Description of the task: Each entry is to be given again precisely, and no picture may be carried over.

────────────────────────────────────────

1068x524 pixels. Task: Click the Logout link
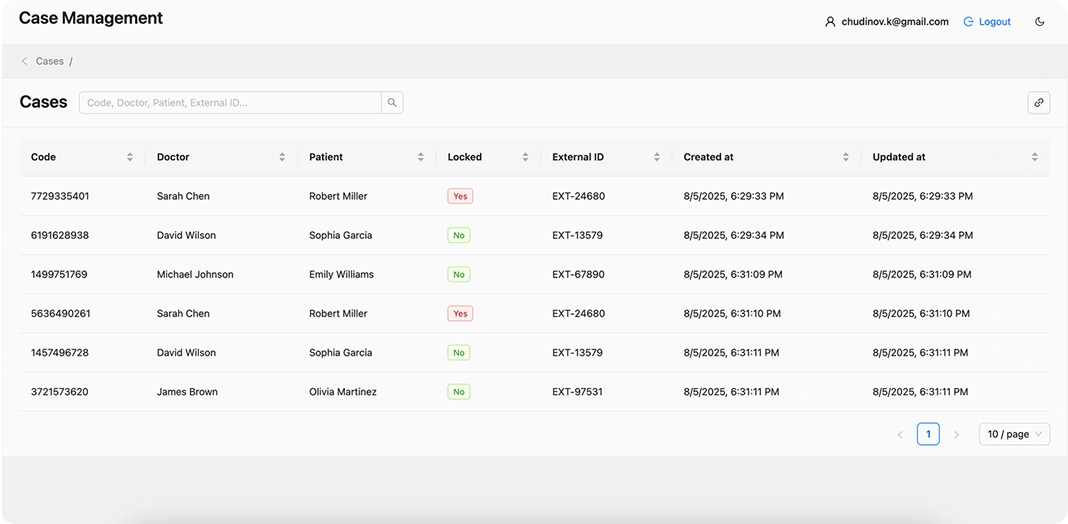point(994,22)
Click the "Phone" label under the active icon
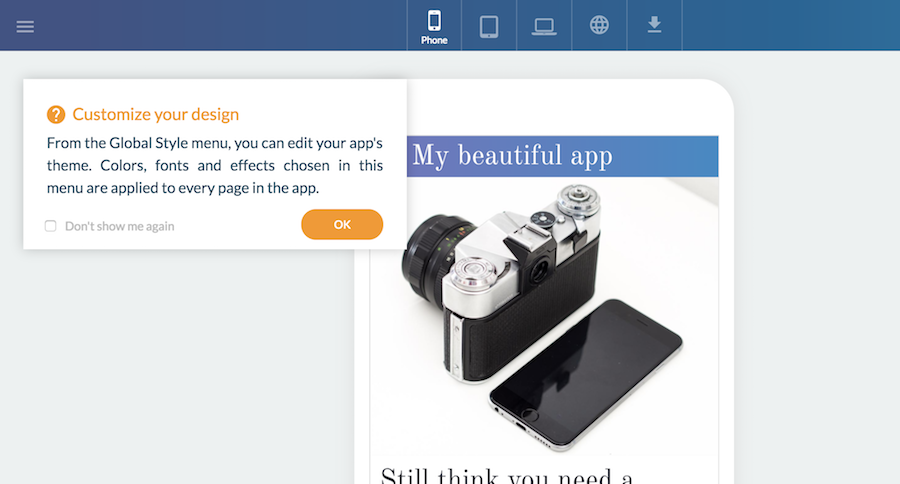 click(x=434, y=41)

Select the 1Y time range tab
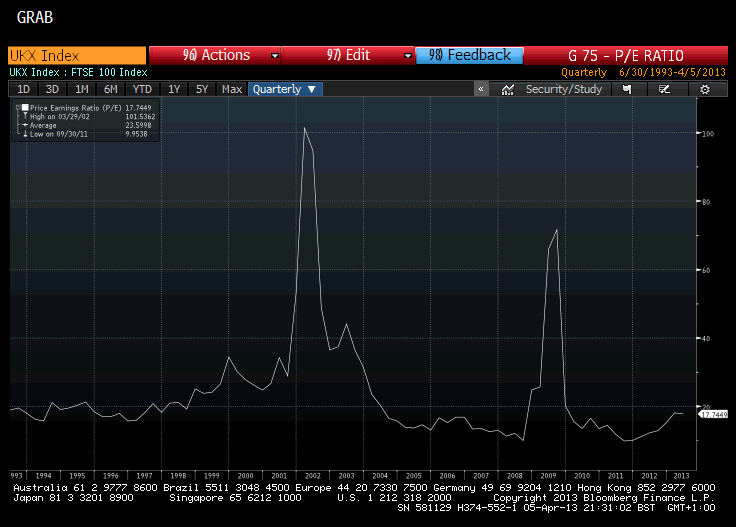click(174, 89)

────────────────────────────────────────

Answer to this task:
1068x524 pixels. Task: Click the Logout link
point(994,22)
Click the "Phone" label under the active icon
 click(x=434, y=41)

Select the 1Y time range tab
click(174, 89)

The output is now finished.